## [Prompt]
Give again, word for word, every line in the entries below from the line with "This screenshot has width=800, height=496." up to and including the line with "Maximize the Überzeit", and no other line.

____ Source data

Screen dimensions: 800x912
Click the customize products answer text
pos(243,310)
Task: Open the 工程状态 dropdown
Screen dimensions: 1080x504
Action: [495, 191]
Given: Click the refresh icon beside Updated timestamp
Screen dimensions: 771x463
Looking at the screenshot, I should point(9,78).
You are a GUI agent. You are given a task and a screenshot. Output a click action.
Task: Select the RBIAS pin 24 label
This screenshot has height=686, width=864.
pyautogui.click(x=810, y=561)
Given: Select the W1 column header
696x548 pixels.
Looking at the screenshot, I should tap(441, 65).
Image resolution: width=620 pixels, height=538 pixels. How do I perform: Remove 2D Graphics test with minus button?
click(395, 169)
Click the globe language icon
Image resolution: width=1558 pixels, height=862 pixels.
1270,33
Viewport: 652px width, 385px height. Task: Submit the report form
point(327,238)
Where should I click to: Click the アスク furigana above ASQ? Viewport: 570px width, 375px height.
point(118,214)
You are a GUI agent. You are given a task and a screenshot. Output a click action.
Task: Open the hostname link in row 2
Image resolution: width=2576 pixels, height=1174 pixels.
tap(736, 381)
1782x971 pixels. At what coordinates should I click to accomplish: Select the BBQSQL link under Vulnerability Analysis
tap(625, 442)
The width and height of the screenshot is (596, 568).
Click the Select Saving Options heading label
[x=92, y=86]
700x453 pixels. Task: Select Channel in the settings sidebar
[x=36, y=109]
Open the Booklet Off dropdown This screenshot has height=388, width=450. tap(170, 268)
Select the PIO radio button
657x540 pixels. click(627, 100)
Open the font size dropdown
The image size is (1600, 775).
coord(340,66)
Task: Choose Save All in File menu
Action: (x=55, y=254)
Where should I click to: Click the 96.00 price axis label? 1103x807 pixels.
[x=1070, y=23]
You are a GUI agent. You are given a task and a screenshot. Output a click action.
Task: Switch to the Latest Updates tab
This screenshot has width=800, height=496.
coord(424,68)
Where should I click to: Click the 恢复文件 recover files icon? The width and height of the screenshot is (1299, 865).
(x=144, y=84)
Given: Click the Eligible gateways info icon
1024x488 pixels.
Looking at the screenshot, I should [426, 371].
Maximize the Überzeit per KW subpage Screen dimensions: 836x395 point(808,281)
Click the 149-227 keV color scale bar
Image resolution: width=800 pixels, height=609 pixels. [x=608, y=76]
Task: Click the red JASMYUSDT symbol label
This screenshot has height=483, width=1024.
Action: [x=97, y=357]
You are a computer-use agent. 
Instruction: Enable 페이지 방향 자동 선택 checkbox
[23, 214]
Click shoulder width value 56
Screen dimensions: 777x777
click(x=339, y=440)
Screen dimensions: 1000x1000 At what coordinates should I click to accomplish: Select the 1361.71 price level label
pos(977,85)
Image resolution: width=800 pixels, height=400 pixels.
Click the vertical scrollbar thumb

________

## [Answer to this task]
This screenshot has width=800, height=496.
coord(424,68)
Where should I click to: Click the 恢复文件 recover files icon? The width and height of the screenshot is (1299, 865).
(x=144, y=84)
Given: Click the Eligible gateways info icon
1024x488 pixels.
Looking at the screenshot, I should [426, 371].
Maximize the Überzeit per KW subpage Screen dimensions: 836x395 point(808,281)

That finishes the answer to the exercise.